New York’s economy benefits from immigrants more than any other state, according to a new national study.
WalletHub, a personal finance website, analyzed 19 metrics and assigned each state a score based on the economic impact of immigrants. New York topped the list, followed by California and New Jersey.
The data weighed included immigrants’ household incomes, the number of jobs created by international students and their contributions to innovation.
WalletHub analyst Jill Gonzalez told WBFO one key metric in the study involves the number immigrants working in STEM fields -- science, technology, education and math. New York is ranked first in the percentage of immigrant STEM workers.
“In New York in particular, about a third of STEM workers are actually immigrants,” Gonzalez said. “So obviously, [immigrants are] contributing in major ways and really adding to that median household income of immigrants in New York, which is now around $53,000.”
International students also play a large role in New York’s economy. When it comes to the per capita economic contribution of international students, New York ranks third in the nation.
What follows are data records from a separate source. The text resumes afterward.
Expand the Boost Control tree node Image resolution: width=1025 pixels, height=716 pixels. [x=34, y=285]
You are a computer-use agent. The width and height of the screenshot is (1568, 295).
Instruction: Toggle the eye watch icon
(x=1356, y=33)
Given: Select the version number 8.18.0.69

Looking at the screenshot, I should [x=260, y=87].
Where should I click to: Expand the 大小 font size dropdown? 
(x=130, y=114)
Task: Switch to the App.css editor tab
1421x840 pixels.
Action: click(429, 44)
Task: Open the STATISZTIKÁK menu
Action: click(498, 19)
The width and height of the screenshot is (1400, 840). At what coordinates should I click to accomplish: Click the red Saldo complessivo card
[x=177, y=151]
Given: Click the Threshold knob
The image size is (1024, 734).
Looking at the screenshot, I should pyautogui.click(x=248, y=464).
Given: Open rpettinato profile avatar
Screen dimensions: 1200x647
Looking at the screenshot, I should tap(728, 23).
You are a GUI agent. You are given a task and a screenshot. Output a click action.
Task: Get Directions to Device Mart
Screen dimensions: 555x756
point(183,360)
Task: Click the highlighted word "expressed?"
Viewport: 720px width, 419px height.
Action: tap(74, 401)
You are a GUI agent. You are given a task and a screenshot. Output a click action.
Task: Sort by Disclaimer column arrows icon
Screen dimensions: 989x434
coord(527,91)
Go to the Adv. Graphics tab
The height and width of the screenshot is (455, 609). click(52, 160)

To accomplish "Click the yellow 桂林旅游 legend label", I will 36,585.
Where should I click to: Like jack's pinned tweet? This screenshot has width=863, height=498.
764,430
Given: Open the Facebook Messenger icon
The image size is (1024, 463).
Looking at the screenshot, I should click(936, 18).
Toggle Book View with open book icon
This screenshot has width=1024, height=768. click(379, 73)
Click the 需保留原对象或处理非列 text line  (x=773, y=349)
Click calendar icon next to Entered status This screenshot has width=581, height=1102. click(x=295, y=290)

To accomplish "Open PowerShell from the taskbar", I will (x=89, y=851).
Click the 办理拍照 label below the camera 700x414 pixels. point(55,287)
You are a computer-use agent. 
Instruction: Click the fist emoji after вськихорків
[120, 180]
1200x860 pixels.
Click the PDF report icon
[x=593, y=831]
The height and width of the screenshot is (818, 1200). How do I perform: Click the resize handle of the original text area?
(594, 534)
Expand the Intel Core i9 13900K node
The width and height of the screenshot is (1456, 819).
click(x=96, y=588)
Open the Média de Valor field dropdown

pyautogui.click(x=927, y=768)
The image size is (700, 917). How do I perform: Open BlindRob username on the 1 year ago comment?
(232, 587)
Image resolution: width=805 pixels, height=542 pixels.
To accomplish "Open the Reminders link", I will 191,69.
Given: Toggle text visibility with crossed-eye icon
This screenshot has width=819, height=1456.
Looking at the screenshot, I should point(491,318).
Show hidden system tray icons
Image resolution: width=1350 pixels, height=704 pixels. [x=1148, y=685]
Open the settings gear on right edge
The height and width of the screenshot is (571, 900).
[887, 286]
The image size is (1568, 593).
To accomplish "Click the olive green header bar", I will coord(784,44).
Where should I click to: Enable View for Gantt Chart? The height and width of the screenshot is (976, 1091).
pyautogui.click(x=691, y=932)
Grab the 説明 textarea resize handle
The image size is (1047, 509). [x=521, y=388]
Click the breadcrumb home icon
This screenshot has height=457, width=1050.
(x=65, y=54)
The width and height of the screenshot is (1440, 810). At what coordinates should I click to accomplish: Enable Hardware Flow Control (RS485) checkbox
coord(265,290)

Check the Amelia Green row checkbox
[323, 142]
Revenues are derived from tuition, housing, dining, retail spending, transportation, telecommunications, and health insurance.
The presence of a robust international student population also increases the demand for teachers.
“When we’re looking at jobs created directly or indirectly by students’ financial contributions, it usually has to do at the university level,” Gonzalez noted. “More professors hired, higher salaries for professors, better benefits.”
Western New York’s economy clearly benefits from immigrants, Gonzalez said.
“Although this study focuses at the state level to really look at economic contribution statewide, there are certainly pockets of Western New York that have seen quite a significant boost from immigration, particularly in STEM.”
Data used to create the ranking was gleaned from several government sources, including the U.S. Census Bureau, the Bureau of Labor Statistics, and the Department of Labor.